19 décembre 2019

Philip K. Dick : Le Dieu venu du Centaure, Substance Mort



Lu Le Dieu venu du Centaure, de Philip K. Dick (1965). Sans doute le meilleur de ses romans que j’aie lu jusqu’à présent. Certains effets qui m’avaient paru renversants dans Matrix en 1999 figuraient déjà chez Dick, de manière bien plus profonde, plus de trente ans auparavant. La fin du roman est extraordinaire. Toute l’histoire est terriblement oppressante, et d’autant plus lorsqu’on lui attribue une signification métaphorique (la drogue introduite dans notre univers par Palmer Eldritch s’étend comme le Mal dans la Création divine). L’œuvre d’un auteur au sommet de ses facultés, totalement affranchi des codes de la science-fiction traditionnelle.

=== Point à traiter a ===
Recopiez s'il vous plaît à l'identique la liste ci-dessous, en commençant à son début et en vous arrêtant après la ligne qui contient "at that location.". Laissez les images de côté.

=== Données d'ancrage des captures d'écran ===
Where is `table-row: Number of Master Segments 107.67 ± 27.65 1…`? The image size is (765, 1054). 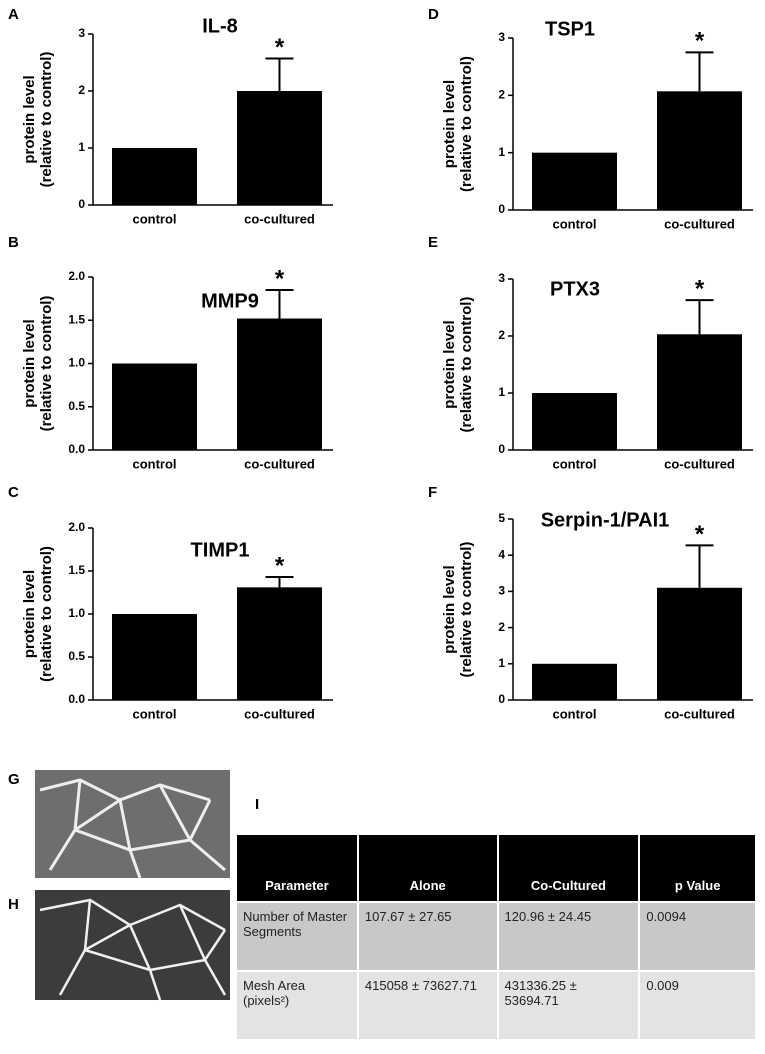
table-row: Number of Master Segments 107.67 ± 27.65 1… is located at coordinates (497, 936).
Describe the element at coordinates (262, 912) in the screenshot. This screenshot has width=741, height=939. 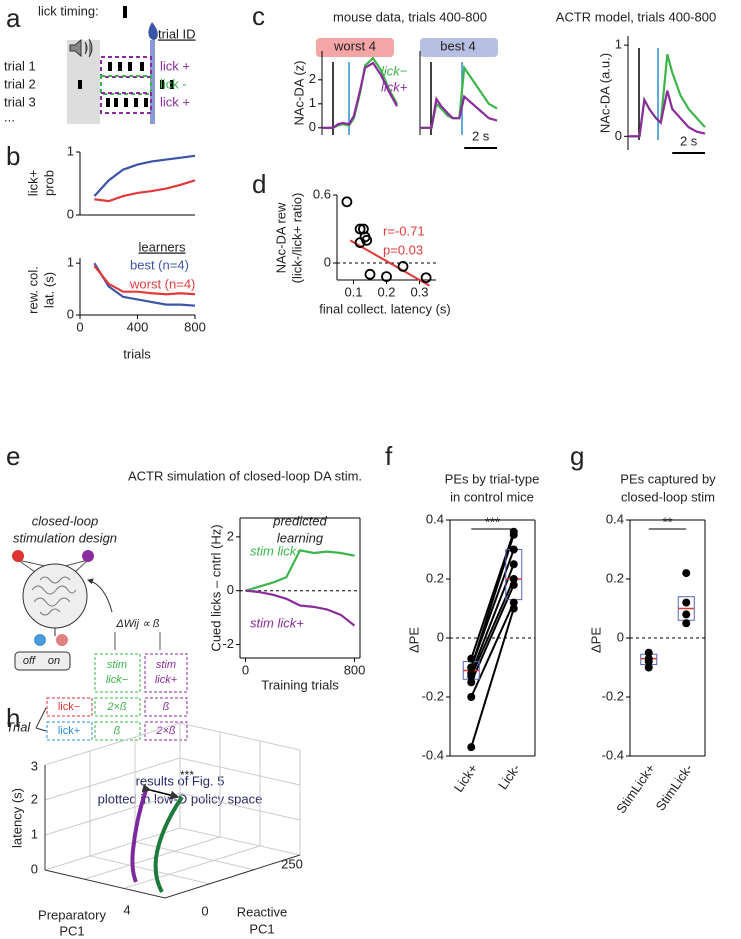
I see `axis-label: Reactive` at that location.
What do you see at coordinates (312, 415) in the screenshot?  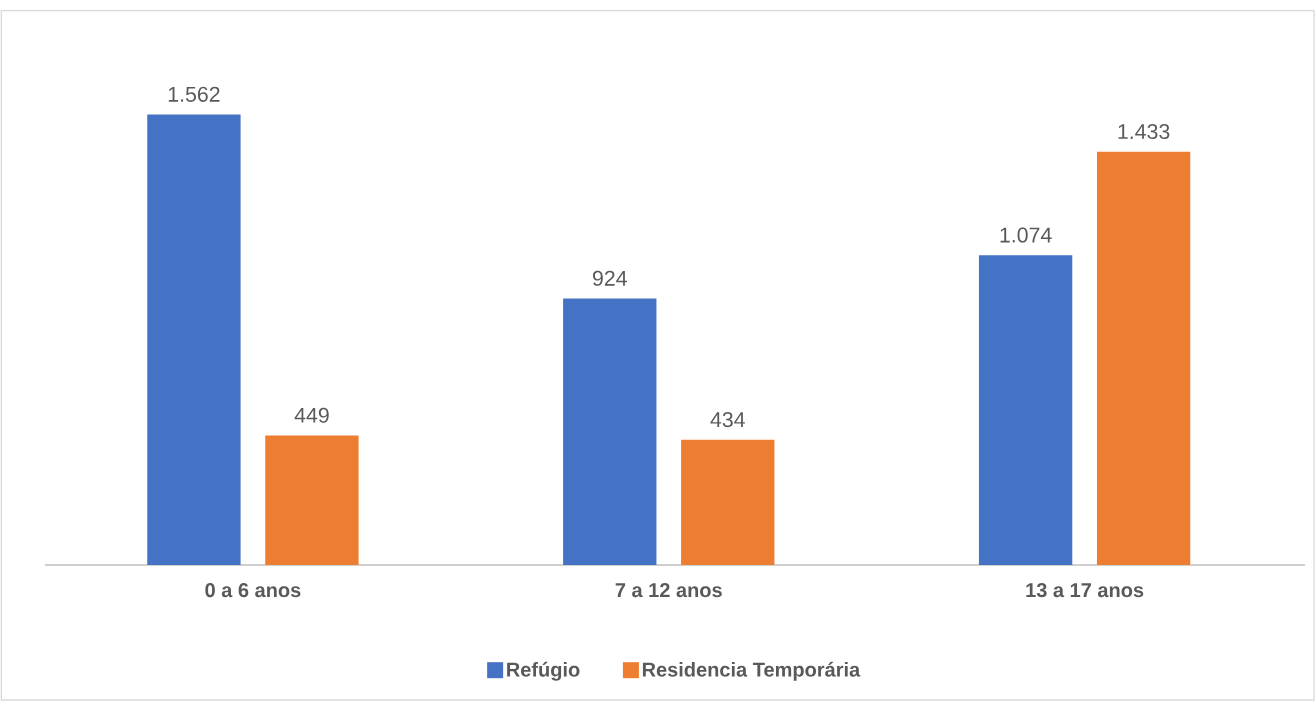 I see `data-label: 449` at bounding box center [312, 415].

=== Point à traiter b ===
D'après l'extrait, en quelle année Le Dieu venu du Centaure est-il paru ?

=== Solution rédigée a ===
Where is `table-row: Number of Master Segments 107.67 ± 27.65 1…`? The image size is (765, 1054). 
table-row: Number of Master Segments 107.67 ± 27.65 1… is located at coordinates (497, 936).
Describe the element at coordinates (262, 912) in the screenshot. This screenshot has width=741, height=939. 
I see `axis-label: Reactive` at that location.

=== Solution rédigée b ===
En 1965.